This has come up a few times now, most recently in an email question this morning – subsequent runs of DBCC CHECKDB show varying numbers of corruptions, and sometimes no corruptions – what’s going on? Even more strange – a maintenance job runs a DBCC CHECKDB, which shows errors, but then in the morning – no consistency errors. What?
I answered this back in the April 2009 SQL Q&A column in TechNet Magazine, but I want to get it here on the blog too in a bit more detail. The answer has to do with the way the database is consistency checked, and how corruptions are detected.
In 2005 onward, you’re going to be using page checksums to help detect corruption. If you created the database on 2005 onward, page checksums are enabled by default and every allocated page will have one. If you upgraded a database from 2000 or before, then you need to manually enable page checksums with ALTER DATABASE. The nothing happens. Until a page is read in, changed, and then written back out. So your upgraded database will have a mixture of nothing/page checksums, or torn-page detection/page checksums. Note: torn-page protected pages remain torn-page protected, even with page checksums enabled, until the next time they’re altered. Then they get a page checksum. See Inside The Storage Engine: Does turning on page checksums discard any torn-page protection? for an explanation and examples.

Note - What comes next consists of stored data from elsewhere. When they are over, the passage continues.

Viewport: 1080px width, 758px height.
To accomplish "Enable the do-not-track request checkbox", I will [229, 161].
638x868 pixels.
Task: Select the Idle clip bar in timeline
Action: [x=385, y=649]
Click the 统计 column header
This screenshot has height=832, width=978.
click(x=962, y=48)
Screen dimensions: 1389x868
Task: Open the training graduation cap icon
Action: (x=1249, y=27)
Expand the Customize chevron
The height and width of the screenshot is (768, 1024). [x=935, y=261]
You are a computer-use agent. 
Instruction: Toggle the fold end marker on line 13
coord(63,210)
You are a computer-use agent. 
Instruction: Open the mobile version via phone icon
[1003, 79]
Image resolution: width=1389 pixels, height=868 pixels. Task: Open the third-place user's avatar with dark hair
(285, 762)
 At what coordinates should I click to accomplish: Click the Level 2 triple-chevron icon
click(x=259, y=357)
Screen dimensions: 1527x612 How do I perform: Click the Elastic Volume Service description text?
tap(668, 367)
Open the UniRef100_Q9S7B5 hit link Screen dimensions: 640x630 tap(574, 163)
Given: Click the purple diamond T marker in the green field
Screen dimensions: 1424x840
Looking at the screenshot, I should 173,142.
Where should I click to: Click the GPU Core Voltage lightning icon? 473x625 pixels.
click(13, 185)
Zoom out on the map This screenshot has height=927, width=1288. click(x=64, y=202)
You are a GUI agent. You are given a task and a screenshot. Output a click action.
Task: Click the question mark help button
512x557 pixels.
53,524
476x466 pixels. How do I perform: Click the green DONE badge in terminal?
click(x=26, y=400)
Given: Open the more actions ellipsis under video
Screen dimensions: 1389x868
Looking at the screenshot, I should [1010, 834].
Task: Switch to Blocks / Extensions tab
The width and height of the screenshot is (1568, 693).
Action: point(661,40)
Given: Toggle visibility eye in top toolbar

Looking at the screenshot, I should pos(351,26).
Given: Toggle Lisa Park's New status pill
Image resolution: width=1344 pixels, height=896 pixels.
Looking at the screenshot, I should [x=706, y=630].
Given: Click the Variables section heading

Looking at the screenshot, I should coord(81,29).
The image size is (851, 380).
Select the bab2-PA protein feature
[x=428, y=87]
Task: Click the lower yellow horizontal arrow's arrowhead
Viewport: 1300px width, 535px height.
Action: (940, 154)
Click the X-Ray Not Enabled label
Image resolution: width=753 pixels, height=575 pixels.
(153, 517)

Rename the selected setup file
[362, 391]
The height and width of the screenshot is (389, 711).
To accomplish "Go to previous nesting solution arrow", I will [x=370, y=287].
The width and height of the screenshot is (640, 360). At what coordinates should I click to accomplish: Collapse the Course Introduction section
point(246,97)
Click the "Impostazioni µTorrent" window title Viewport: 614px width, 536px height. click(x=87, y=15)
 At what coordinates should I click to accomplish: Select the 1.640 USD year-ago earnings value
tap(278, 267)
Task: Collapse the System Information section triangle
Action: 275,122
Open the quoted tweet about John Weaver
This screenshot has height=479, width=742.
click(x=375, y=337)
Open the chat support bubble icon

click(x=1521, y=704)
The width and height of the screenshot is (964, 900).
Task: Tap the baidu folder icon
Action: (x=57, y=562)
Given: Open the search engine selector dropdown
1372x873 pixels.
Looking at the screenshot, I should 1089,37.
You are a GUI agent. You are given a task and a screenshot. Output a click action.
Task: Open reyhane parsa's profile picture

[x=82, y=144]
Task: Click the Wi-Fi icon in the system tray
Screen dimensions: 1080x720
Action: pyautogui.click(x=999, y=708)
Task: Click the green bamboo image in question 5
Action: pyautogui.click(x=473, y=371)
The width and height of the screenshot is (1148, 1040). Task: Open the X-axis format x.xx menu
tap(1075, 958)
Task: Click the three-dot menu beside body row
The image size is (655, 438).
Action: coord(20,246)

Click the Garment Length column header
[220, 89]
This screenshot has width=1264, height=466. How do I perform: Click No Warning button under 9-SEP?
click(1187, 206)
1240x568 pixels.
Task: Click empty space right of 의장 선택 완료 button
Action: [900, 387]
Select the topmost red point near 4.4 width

Once you’ve got page checksums enabled, who can you tell if there are corruptions in the database? Well, there are a number of ways corruptions will show up:
- You run an operation that hits a page that has been corrupted, and the page checksum test fails
- You run a BACKUP … WITH CHECKSUM and it finds a page with a bad checksum
- You run a DBCC CHECKDB and it finds a page with a bad checksum
That’s all very well, but what if a page *doesn’t* have a page checksum on it (because it hasn’t been changed since page checksums were enabled)? None of #1 to #3 will fail because of a bad page checksum, as there isn’t a page checksum to check. #1 might fail, depending on how corrupt the page is, and it will likely fail with an obscure message that doesn’t immediately scream ‘corruption’. #2 won’t fail, as the only time BACKUP examines what it’s backing up is when WITH CHECKSUM is enabled and a page has a page checksum on it. #3 might find the corruption, depending on how the page is corrupt. If the corruption is in the middle of a large varchar field, for instance, probably not. Your best bet is to have page checksums enabled and regularly run DBCC CHECKDB.
That’s how corruptions are detected. So what about the disappearing corruptions? This gets into how consistency checks work. Consistency checks only run on the pages in the database that are allocated. If a page isn’t allocated to anything, then the 8192 bytes of it are meaningless and can’t be interpreted. Don’t get confused between reserved and allocated – I explain that in the first misconceptions post here. As long as a page is allocated, it will be consistency checked by DBCC CHECKDB, including testing the page checksum, if it exists. A corruption can seem to ‘disappear’ if a corrupt page is allocated at the time a DBCC CHECKDB runs, but is then deallocated by the time the next DBCC CHECKDB runs. The first time it will be reported as corrupt, but the second time it’s not allocated, so it isn’t consistency checked and won’t be reported as corrupt. The corruption looks like it’s mysteriously vanished. But it hasn’t – it’s just that the corrupt page is no longer allocated. There’s nothing stopping SQL Server deallocating a corrupt page – in fact, that’s what many of the DBCC CHECKDB repairs do – deallocate what’s broken, and fix up all the links.
The maintenance job phenomenon can occur because of the order of operations in the job. If the DBCC CHECKDB is first, and then there’s an index rebuild, and the index rebuild happens to rebuild an index that DBCC CHECKDB had found a corruption in, then the *new* index will have a completely different set of database pages, and won’t contain the corrupt page. Bingo – disappearing corruption. A subsequent DBCC CHECKDB might not find any corruption, because the previously corrupt pages are no longer allocated.
Bottom line – any time you get corruption error messages, 99.99% of the time it’s your I/O subsystem that’s got problems, even if the corruptions ‘disappear’.